If you wish the cutlets fried, lay them with care in deep fat hissing hot, and cook rather slowly, but steadily.
If you would saute them cook slices of fat ham or of salt pork in a frying-pan, take them out when crisp, and put in the veal, turning when the underside is browned.
Serve on a hot-water dish, anoint with butter and lemon-juice, or send them dry to table, and pass tomato-sauce with them.
Serve spinach with veal whenever you can.
VEAL STEAKS are really "better eating" than chops or cutlets, and should be better known.
Cut them but half an inch thick and broil more slowly than you would beefsteak, also turning oftener.
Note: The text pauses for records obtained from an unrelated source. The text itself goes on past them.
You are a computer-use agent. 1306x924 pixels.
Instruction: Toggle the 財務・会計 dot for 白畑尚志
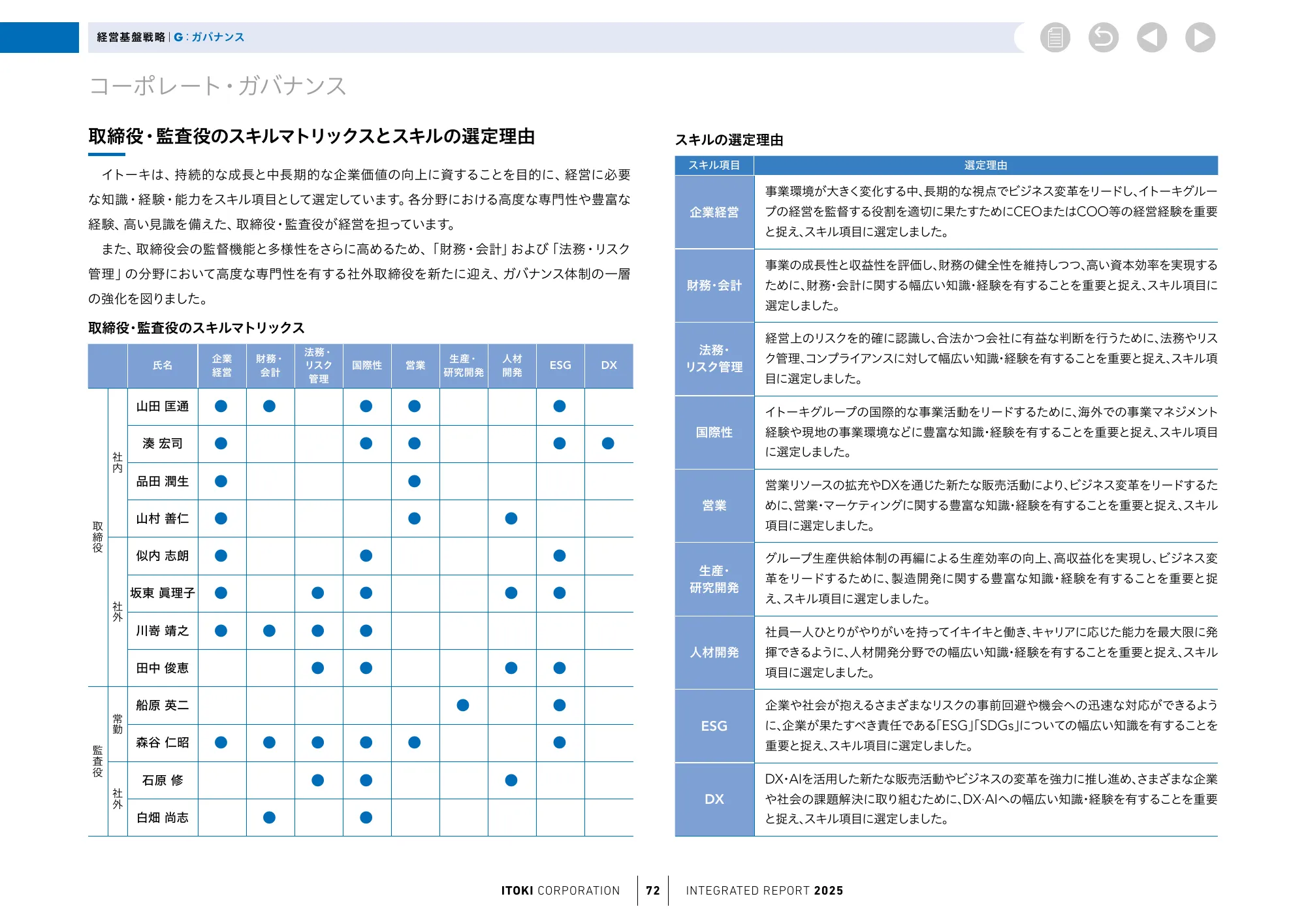pos(270,817)
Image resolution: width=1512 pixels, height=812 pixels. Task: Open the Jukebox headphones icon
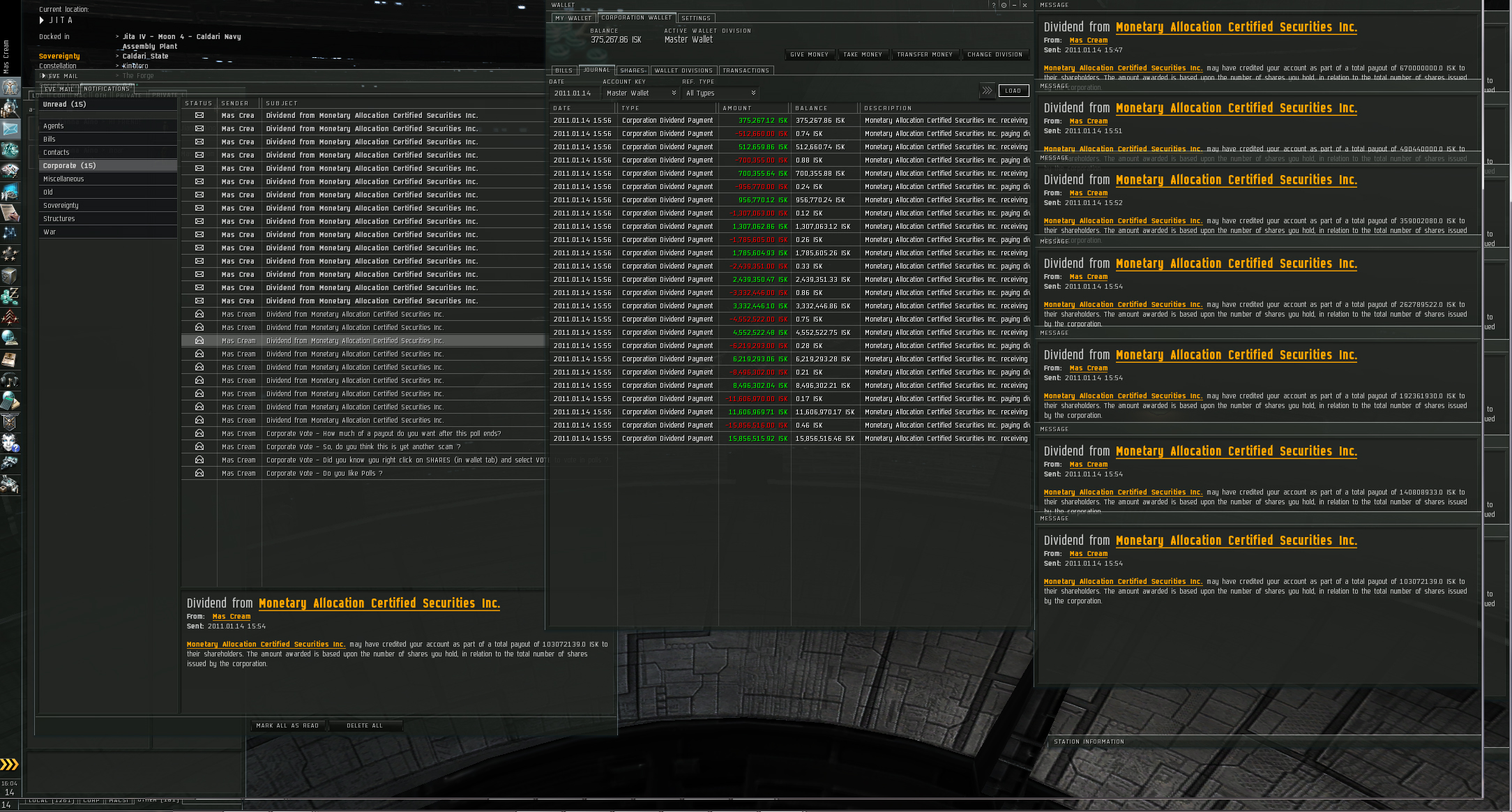coord(10,380)
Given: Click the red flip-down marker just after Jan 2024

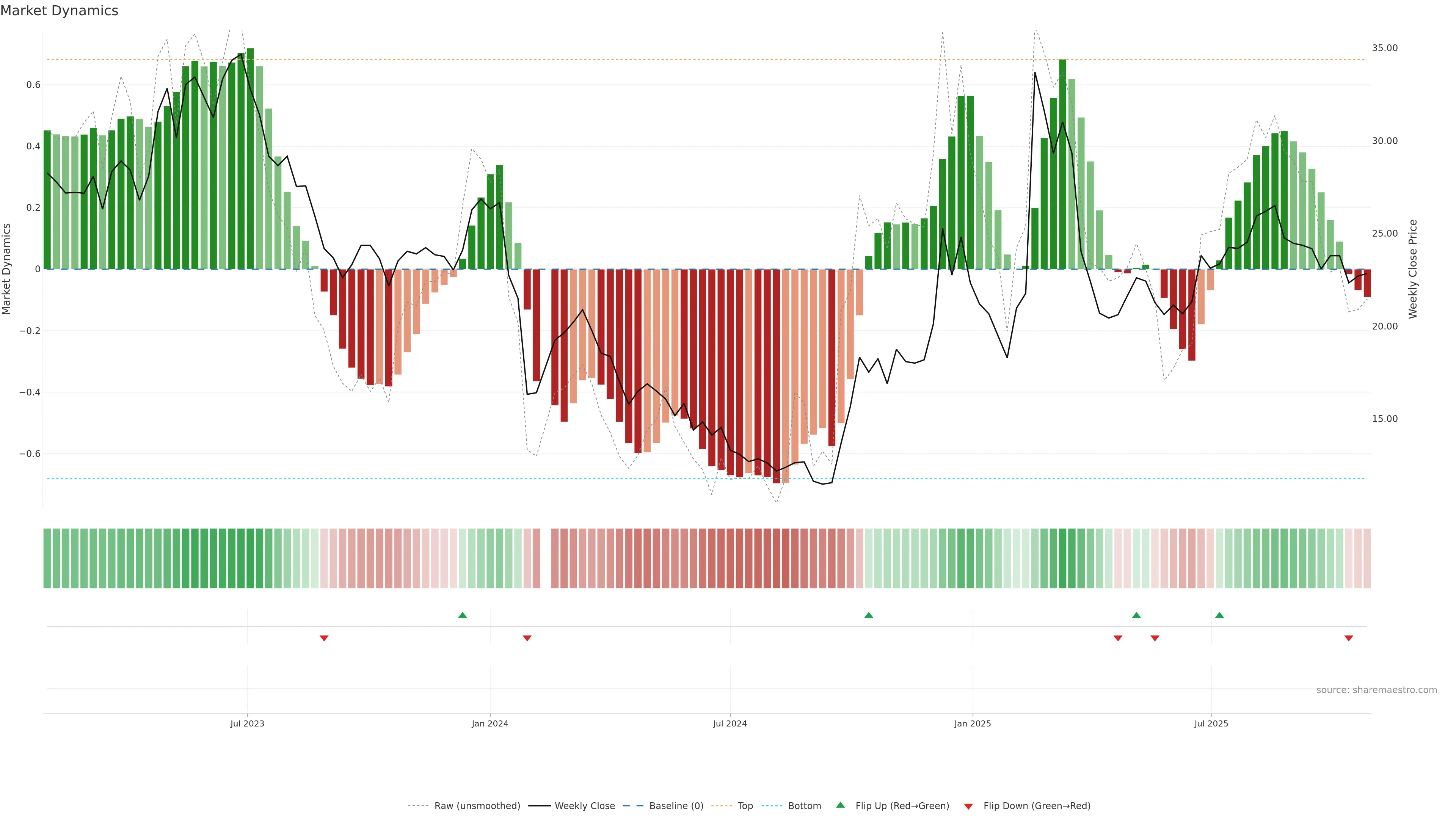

Dish upon a heated platter and pour over them a sauce made of four young onions sliced and fried in a generous tablespoonful of butter, two tablespoon-fuls of strained stewed tomatoes, a teaspoonful of minced parsley and half a cupful of stock simmered together for half an hour, then strained, thickened with browned flour, and boiled one minute. If you have no stock, use boiling water and more butter. Let the steaks lie in this five minutes before you send to table, keeping hot over boiling water.